Written by ChuckMeyst2015 on . Posted in Blog Posts, Business Development

Business development is the toughest job in advertising and no wonder it is the shortest. On average, a BD person lasts about 18 months. The challenge of marshaling all agency resources to a pitched frenzy in between the daily client demands is no easy task. The insane deadlines to turn around a pitch or RFP that should normally take months is high stress. While the average success rate is only 1 in 4, a real confidence killer.  Who would want to do such work? Better yet, if you found someone who does, why give up on them so easily?

I’ve been fired, reorganized out, earned too much commission, a casualty of market collapses and even the victim of the CEO’s mistress. In most cases, it’s very hard to understand except in the case of the CEO’s lust. If a small to mid-size agency, on average, loses three accounts or projects each year (that average is increasing as a result of the accelerated change across the industry) they have to gain three to stay merely even. If an agency wants to grow, they have to have a focused, aggressive effort in place to simply beat the odds. But so often, just as things get started, they fire their BD person.
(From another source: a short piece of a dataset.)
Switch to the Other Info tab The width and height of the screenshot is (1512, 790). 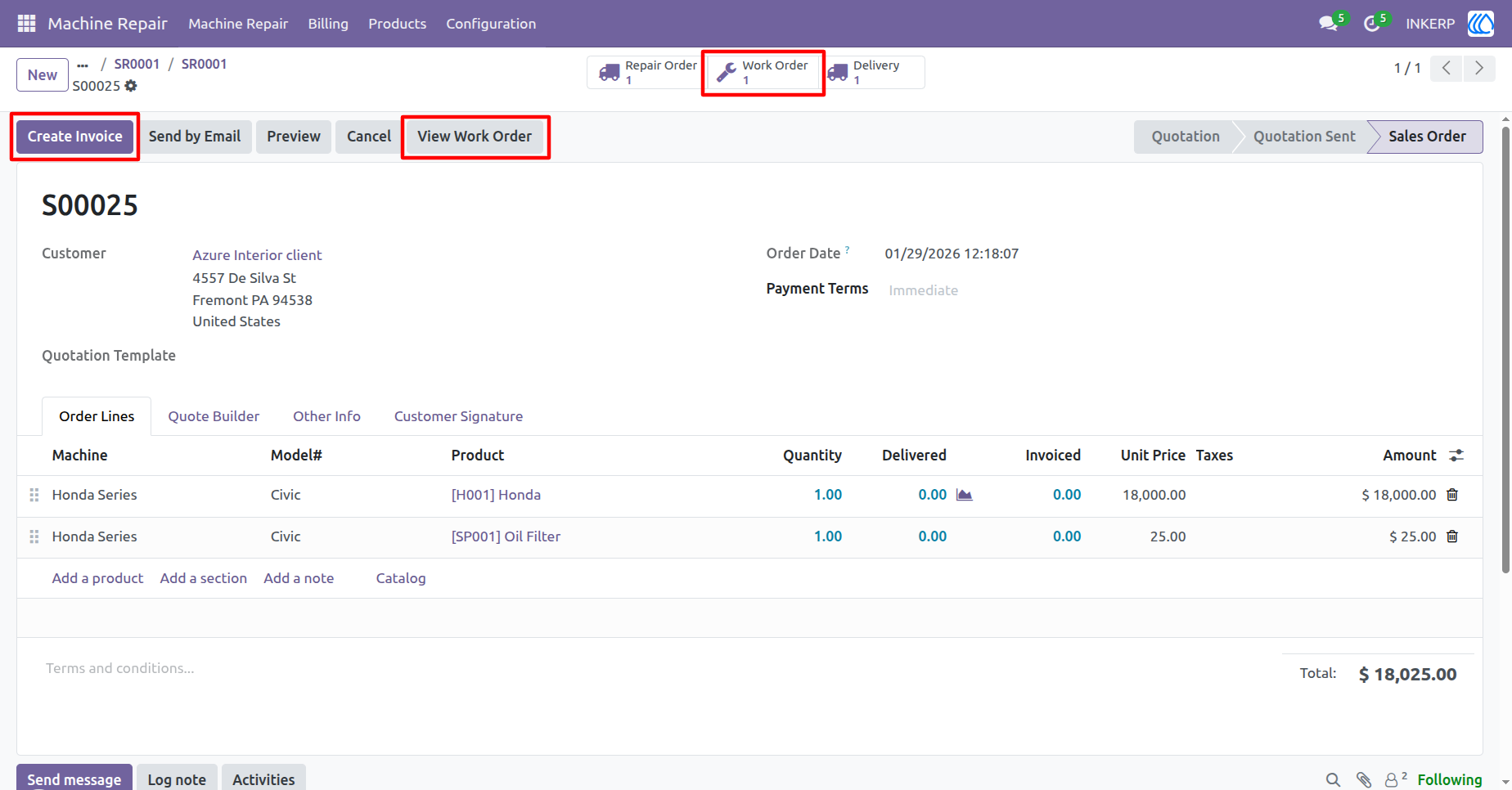(x=326, y=416)
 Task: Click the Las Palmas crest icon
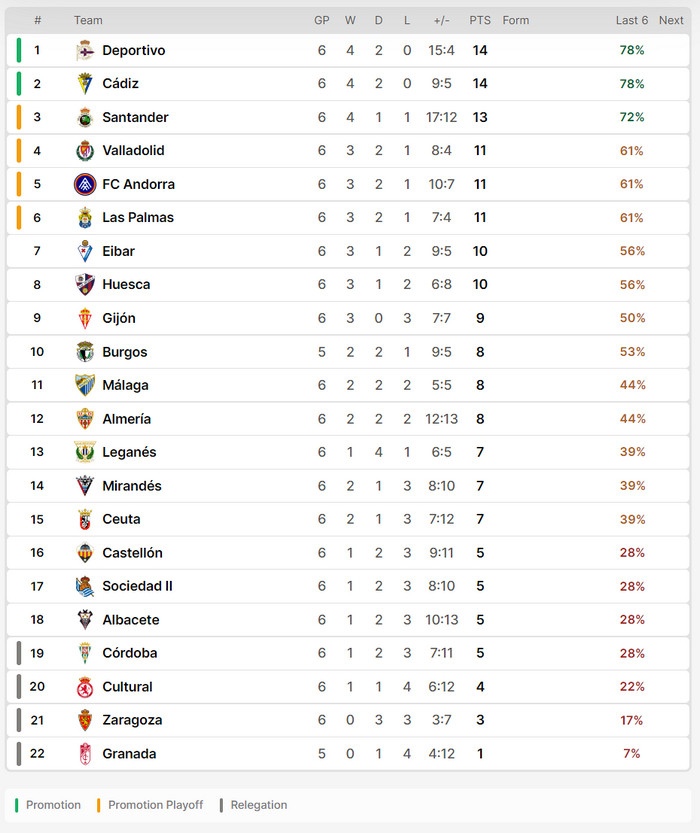tap(85, 218)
I’ve had lots of conversation about this, and the reasons are pretty common.  First, the pool of good candidates is actually very small. Just ask the recruiters. The people who “say” they can or who have some “sales” experience is quite large. Finding a good fit for the unique nature of an agency BD person is really really tough.  Second, creating a good environment for a business development person to be successful is so often misunderstood, misinformed, or missed altogether. Finally, expectations are often not aligned with the realities of how agency new business happens. Think about any position within your agency and how any other staff would fare under these conditions – ill-equipped, unsupported and misaligned expectations. It is no wonder BD people don’t last

First, you have to find the right person.

There are abundant opinions about the best qualities of an ad agency business development person. A hunter? A farmer? A hunter- farmer? None of the above? What are the best qualities of a person who can successfully match a good client with a deserving agency like yours? It is someone who can strategically communicate what you do, can uncover the prospect’s real needs and then translate your services into the best solution, all while establishing trust and collegiality. To be successful that person has to know how clients think, how they think about agencies (not always good), what they think they need from an agency and how they evaluate such services in the context of their role in the corporate world. Above all, they must be iron-willed to preserver rejection, disappointment, and failure – in between the wins.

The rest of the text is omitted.